Rechtsschutzversicherung: Bindung des Rechtsschutzversicherers an eine im Mandatsverhältnis ergangene gerichtliche Entscheidung
KI-Zusammenfassung
Der Kläger legte Revision gegen das Berufungsurteil des OLG Düsseldorf ein. Der Senat beabsichtigt, die Revision gemäß §552a ZPO zurückzuweisen, weil eine frühere BGH-Entscheidung (IV ZR 215/16) die Rechtsfrage klärte.
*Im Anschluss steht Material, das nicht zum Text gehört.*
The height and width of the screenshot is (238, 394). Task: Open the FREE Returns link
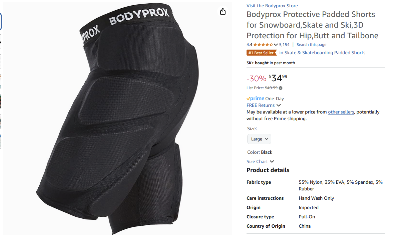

Danach findet §158n VVG in der bis 31.12.2007 geltenden Fassung bei Zusage von Abwehrdeckung keine Anwendung; fehlende Zahlungen ändern daran nichts.
Ausgang: Revision des Klägers mangels Zulassungsgründe und Aussicht auf Erfolg gemäß §552a ZPO verworfen/beabsichtigt zurückzuweisen
Abstrakte Rechtssätze
Bei Zusage von Abwehrdeckung durch den Rechtsschutzversicherer findet §158n VVG in der bis zum 31. Dezember 2007 geltenden Fassung keine Anwendung.
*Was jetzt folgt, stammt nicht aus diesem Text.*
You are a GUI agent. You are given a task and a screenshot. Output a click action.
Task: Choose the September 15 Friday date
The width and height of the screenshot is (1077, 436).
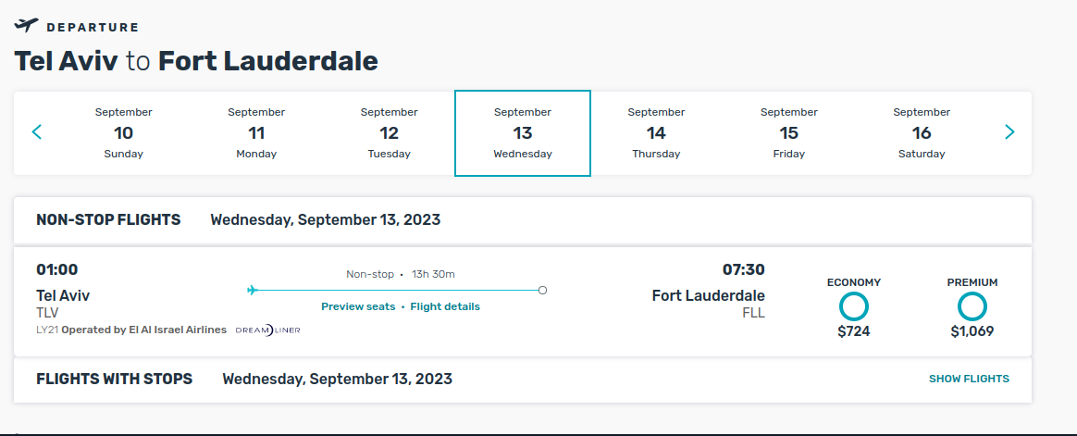(x=788, y=132)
Das Unterbleiben von Zahlungen auf eine geltend gemachte Gebührenforderung verändert nicht die Unanwendbarkeit des §158n VVG in Fällen mit zugesagter Abwehrdeckung.
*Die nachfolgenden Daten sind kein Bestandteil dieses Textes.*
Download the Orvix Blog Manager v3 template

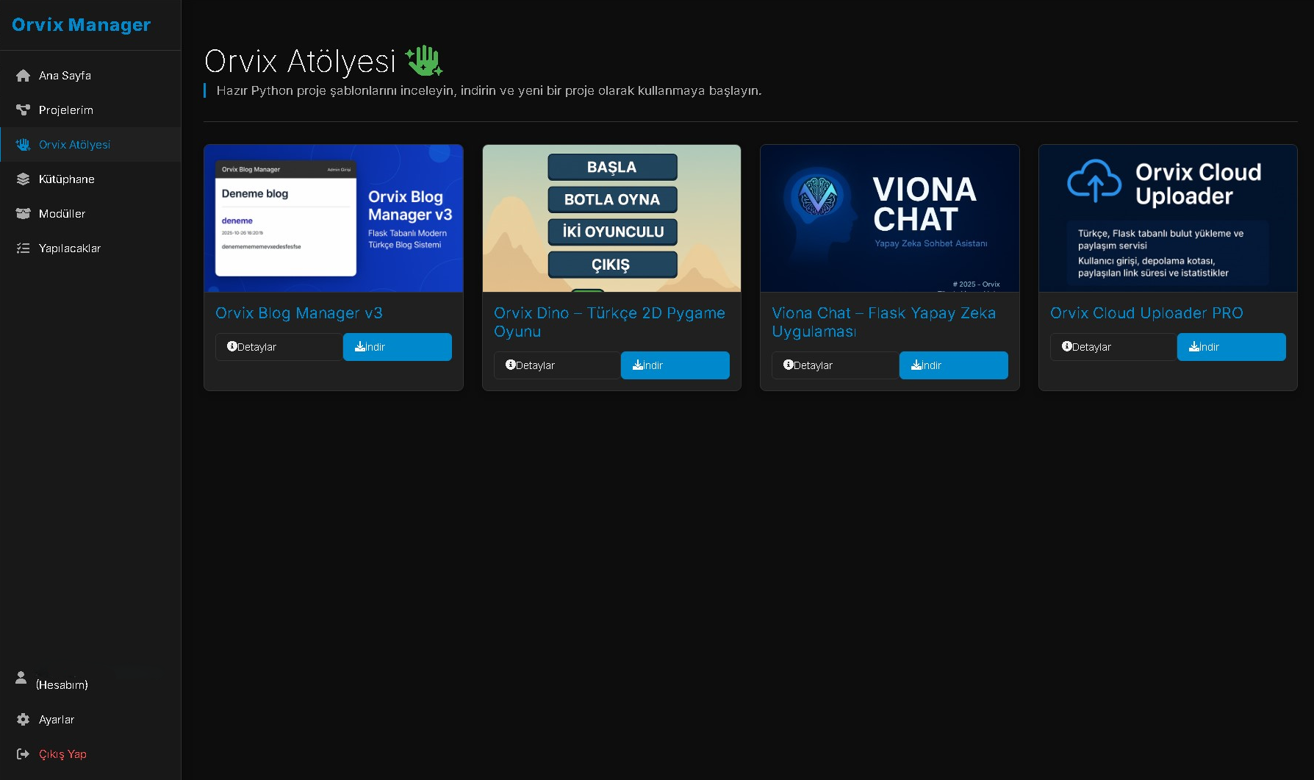pos(397,347)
Wenn ein höchstrichterliches Urteil die Rechtslage in vergleichbarer Weise klärt und dadurch die Zulassungsgründe entfallen, kann die Revision gemäß §552a Satz 1 ZPO zurückgewiesen werden, weil keine Aussicht auf Erfolg besteht.
Die Nichtannahme einer Verfassungsbeschwerde gegen ein höchstrichterliches Urteil durch das Bundesverfassungsgericht beseitigt nicht die Bindungswirkung dieses Urteils für vergleichbare Revisionsverfahren.
Vorinstanzen
vorgehend OLG Düsseldorf, 28. Juli 2016, Az: I-4 U 120/14, Urteil
vorgehend LG Düsseldorf, 10. Juni 2014, Az: 11 O 474/11
nachgehend BGH, 27. März 2019, Az: IV ZR 214/16, Beschluss
Tenor
Der Senat beabsichtigt, die Revision des Klägers gegen das Urteil des 4. Zivilsenats des Oberlandesgerichts Düsseldorf vom 28. Juli 2016 gemäß § 552a Satz 1 ZPO zurückzuweisen.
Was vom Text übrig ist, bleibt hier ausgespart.